E niente, se prima me ne fregavo abbastanza, da quando sono entrata nel terzo trimestre di gravidanza almeno una volta a settimana entro in crisi davanti al casino casalingo e non posso fare a meno di piangere.
Ieri, per esempio, volevo giocare con Blop ma aprendo la scatola ho visto che mancavano la metà dei pezzi. Ho pianto inconsolabilmente mezz’ora, con lui accanto che non ne capiva il motivo e continuava a ripetermi “c’est pas grave, maman“(trad= non fa niente, mamma).

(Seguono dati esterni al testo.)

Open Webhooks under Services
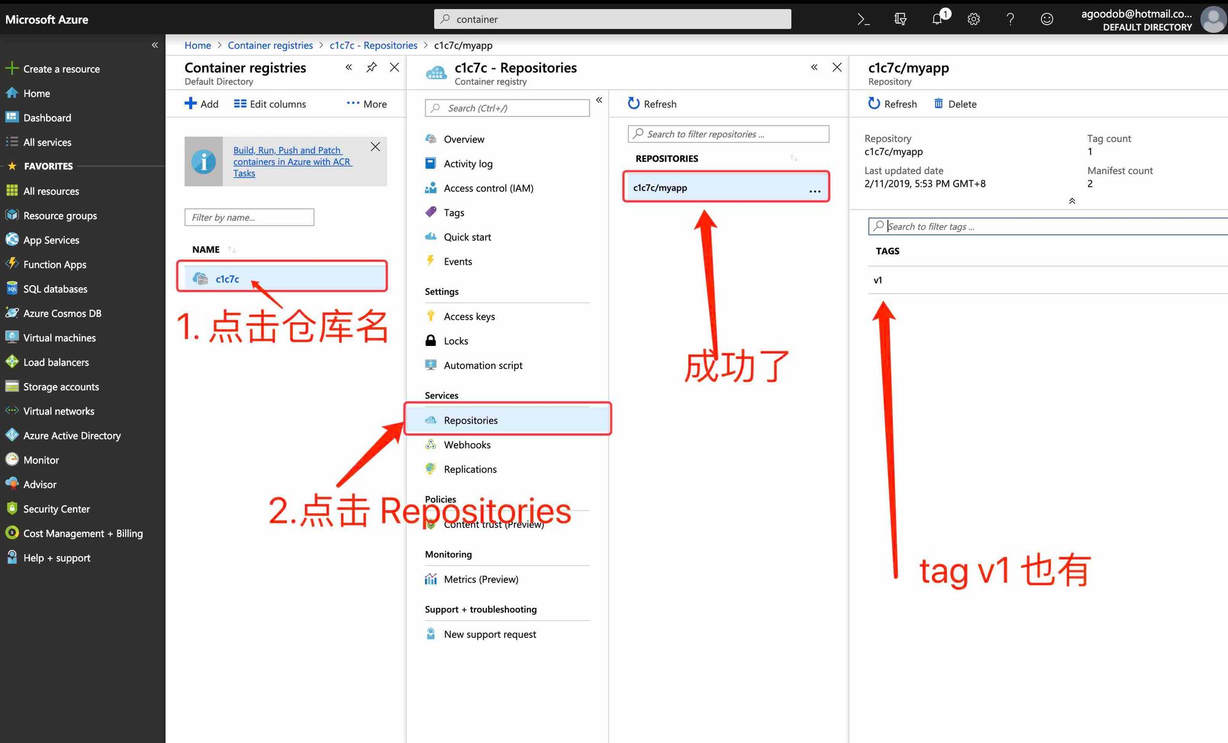Screen dimensions: 1228x743 point(467,445)
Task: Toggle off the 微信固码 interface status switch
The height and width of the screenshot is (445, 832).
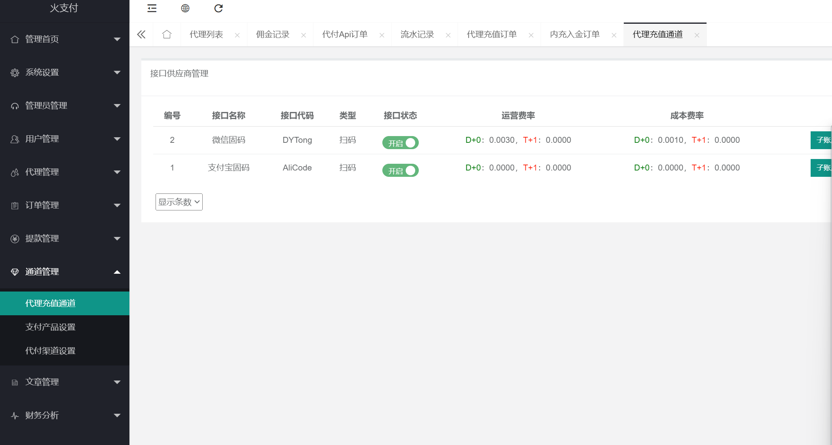Action: (400, 143)
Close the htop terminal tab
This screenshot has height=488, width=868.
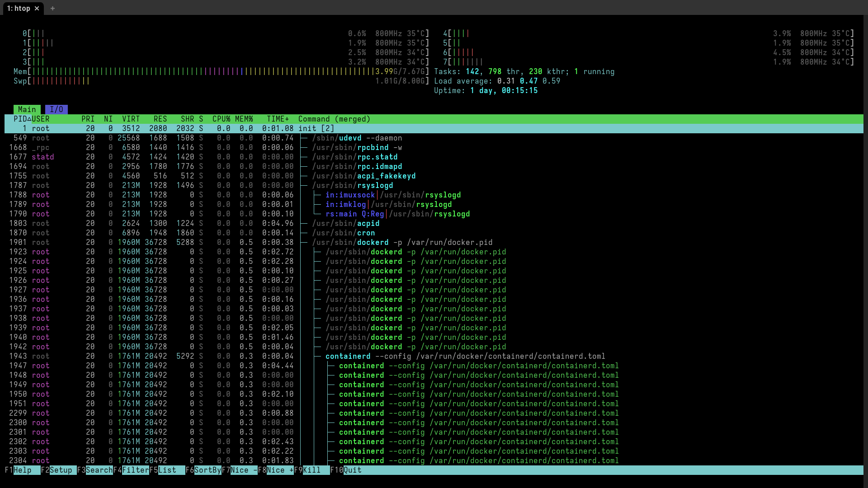[x=37, y=9]
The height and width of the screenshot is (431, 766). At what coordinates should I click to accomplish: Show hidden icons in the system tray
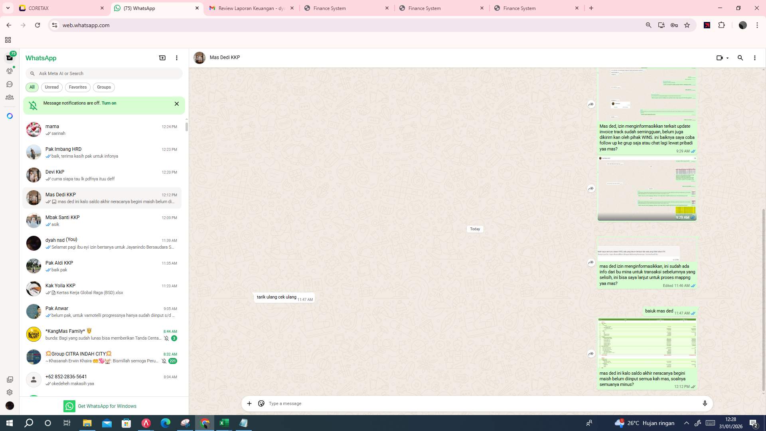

Ecco, se Babbo Natale esistesse e leggesse questo post, per Natale (ma anche per il post parto) invece che gente che propone di venire a occuparsi di Blop o di portarselo via qualche tempo, preferirei di gran lunga un’anima pia che si immolasse per la causa e venisse a pulirmi casa, mettere in ordine i giochi, scacciare i moscerini dalla cucina, recuperare il ritardo nelle lavatrici, cucinare roba sana…
Ora, approfittando del fatto che Blop è brasato davanti alla tv, vado a deprimermi un po’ cercando contemporaneamente di riordinare qualcosa.